-- SUPPLIED RECORDS follows --

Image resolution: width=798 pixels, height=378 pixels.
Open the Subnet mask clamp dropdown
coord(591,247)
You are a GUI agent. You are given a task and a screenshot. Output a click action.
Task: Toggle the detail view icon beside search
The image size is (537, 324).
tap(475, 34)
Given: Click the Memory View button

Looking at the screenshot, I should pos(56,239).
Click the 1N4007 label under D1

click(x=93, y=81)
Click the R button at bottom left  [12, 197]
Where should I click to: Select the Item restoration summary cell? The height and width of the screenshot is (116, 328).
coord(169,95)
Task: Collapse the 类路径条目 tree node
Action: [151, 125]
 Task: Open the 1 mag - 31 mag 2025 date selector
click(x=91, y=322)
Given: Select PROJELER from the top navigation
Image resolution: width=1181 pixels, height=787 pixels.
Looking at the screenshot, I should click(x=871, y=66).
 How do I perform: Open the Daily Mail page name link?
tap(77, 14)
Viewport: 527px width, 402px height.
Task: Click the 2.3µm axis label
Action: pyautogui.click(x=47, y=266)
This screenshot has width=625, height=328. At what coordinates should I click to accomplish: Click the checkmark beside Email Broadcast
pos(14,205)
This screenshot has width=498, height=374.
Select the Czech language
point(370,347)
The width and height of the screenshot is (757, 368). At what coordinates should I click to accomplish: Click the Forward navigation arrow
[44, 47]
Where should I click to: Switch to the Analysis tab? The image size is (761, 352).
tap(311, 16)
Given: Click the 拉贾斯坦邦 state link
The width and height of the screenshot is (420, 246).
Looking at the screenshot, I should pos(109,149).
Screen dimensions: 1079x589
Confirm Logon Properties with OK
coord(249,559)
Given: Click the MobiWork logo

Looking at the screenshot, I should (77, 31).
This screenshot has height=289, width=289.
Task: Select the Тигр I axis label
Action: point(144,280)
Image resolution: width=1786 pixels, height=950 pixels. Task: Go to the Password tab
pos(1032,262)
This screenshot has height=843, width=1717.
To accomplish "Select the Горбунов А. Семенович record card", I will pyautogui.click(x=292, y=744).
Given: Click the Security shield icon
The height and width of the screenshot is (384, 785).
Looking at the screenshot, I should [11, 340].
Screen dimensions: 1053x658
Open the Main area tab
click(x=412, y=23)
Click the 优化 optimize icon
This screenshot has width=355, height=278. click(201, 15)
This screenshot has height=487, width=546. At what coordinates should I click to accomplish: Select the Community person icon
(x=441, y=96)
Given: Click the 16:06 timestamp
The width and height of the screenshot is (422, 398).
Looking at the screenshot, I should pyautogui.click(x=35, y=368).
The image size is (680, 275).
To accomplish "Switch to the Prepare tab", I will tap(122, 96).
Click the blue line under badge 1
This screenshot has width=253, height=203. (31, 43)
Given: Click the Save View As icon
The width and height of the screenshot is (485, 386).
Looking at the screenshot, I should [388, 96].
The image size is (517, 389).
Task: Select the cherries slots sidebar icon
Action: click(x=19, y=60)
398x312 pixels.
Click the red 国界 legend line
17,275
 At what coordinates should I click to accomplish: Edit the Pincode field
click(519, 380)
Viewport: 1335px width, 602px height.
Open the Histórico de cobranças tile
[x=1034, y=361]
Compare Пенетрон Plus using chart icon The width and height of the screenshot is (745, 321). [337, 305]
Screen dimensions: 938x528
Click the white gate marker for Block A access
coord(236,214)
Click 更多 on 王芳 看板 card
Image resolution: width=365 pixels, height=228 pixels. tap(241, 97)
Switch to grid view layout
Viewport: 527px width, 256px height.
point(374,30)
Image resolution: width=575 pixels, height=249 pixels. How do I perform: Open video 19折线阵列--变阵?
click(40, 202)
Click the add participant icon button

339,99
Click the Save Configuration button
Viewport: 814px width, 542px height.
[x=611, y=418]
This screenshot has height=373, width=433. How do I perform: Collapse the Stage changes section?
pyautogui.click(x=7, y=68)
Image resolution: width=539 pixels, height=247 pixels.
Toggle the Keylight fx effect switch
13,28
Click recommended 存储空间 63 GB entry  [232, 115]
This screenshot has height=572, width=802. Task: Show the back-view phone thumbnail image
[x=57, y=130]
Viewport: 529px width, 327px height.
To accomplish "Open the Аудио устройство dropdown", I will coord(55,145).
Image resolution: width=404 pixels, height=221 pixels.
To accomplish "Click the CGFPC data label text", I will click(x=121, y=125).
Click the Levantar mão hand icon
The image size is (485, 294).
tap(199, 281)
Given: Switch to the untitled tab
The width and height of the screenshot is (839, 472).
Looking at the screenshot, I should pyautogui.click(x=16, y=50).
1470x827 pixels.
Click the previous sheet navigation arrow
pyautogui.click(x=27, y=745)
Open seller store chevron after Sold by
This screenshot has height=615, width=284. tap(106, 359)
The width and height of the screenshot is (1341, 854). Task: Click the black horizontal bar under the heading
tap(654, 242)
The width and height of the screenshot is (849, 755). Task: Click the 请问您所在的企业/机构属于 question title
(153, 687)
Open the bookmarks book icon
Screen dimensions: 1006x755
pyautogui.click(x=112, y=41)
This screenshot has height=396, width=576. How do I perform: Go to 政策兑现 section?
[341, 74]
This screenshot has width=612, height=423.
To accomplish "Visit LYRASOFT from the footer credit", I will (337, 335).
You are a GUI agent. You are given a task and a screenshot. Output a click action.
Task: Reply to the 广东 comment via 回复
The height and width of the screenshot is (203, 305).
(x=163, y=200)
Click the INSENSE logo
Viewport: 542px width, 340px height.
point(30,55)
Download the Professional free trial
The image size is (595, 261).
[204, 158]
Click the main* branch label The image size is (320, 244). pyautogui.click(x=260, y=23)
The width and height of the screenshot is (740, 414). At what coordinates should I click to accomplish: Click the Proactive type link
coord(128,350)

-- SUPPLIED RECORDS concluded --

The records are above. How many lines in them contain the word "from"? Give the number alone.

SOLUTION TO THE EXERCISE:
2